As of Sphinx 1.3, the napoleon extension will come packaged with Sphinx under sphinx.ext.napoleon. The sphinxcontrib.napoleon extension will continue to work with Sphinx <= 1.2.

Since Sphinx relies on reStructuredText, it is worth learning the markup. Examples are provided in:

API documentation is easier to traverse and more powerful at communicating if function, class, method or attribute definitions are linked when they are referenced. Sphinx provides markup allowing these constructs to be hyperlinked when they are referenced in the documentation.

Structure

sphinx-apidoc is a tool for automatic generation of Sphinx sources that, using the autodoc extension, document a whole package in the style of other automatic API documentation tools.

Although sphinx-apidoc provides an ‘automagic’ mechanism for documentation, it is difficult to override its behaviour and format the look and feel of the documentation it produces. To allow for more control over the presentation of the MCL documentation, the structure is specified explicitly. Although this approach requires more supervision, the ‘heavy lifting’ is still done by autodoc and autosummary.

The Sphinx structure is set out in the doc/source directory. The master document, doc/source/index.rst, serves as a welcome page and contains the root of the “table of contents tree” (or toctree) - linking to additional documentation. The Sphinx configuration can be found in doc/source/conf.py.

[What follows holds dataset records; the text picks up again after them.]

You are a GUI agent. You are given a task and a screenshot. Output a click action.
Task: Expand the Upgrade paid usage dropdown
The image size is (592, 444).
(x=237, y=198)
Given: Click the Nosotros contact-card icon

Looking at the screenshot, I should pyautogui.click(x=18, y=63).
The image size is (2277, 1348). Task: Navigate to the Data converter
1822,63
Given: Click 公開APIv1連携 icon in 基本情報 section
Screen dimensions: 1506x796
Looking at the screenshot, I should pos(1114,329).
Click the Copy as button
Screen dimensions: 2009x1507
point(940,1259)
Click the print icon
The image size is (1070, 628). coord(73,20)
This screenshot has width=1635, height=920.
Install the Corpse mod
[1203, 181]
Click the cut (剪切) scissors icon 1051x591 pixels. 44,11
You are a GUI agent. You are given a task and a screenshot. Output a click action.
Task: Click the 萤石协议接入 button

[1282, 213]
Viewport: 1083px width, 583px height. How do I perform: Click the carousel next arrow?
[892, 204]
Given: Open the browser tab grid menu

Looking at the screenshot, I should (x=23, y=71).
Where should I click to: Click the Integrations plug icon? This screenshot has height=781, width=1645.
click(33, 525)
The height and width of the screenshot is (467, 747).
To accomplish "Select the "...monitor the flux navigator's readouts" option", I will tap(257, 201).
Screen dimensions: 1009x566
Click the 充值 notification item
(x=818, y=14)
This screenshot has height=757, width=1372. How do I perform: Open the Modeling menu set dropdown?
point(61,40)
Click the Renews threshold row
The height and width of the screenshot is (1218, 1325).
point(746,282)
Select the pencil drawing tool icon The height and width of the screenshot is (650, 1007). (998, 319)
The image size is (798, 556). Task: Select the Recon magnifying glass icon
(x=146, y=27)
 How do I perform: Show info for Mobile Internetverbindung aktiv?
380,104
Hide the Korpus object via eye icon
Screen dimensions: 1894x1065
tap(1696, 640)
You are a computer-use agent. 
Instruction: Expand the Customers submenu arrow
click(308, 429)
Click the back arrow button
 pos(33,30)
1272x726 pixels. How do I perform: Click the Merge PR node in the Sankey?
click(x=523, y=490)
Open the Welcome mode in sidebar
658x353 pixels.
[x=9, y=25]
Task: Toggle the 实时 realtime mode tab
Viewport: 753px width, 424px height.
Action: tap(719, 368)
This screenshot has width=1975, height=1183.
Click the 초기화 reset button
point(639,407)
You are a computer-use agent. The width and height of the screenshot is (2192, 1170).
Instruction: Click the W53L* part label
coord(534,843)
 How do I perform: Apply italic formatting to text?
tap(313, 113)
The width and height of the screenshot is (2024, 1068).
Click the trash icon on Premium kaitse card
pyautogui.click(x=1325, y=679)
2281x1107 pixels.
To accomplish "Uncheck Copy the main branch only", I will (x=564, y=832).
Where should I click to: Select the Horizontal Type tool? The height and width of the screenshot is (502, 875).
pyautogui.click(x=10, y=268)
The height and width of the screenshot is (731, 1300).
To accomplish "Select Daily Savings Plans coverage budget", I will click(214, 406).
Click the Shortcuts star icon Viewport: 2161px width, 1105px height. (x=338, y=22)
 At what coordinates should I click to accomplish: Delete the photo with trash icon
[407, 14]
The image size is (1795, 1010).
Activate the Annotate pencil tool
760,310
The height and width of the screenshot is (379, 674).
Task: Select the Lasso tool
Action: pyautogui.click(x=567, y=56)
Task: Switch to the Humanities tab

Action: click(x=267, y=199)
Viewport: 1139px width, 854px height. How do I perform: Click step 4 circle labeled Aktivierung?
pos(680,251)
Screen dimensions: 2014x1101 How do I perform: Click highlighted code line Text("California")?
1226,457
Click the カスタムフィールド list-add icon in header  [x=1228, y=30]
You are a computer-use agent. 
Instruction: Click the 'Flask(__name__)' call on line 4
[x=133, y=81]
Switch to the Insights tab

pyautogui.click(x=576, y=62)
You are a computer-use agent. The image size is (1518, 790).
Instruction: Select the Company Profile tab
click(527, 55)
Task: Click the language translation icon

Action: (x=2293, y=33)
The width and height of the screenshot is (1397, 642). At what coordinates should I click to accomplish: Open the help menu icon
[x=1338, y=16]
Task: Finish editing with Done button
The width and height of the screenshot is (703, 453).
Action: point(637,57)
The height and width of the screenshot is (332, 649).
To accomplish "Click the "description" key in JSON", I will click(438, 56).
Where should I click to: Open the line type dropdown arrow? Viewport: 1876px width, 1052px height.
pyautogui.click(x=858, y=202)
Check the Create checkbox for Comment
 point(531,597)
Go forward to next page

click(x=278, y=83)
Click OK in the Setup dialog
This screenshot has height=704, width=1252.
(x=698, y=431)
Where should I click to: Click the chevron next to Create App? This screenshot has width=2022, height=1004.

Learning how to extend the documentation is best done by studying the structure defined in the doc/source directory. There are two points within the documentation that require maintenance. The master document, doc/source/index.rst, needs to be updated every time a new package is created. If new modules are added to an existing package, the package __init__.py file must be updated to include the new module. Modifications to existing modules do not require any maintenance - these changes will be handled by autodoc and autosummary.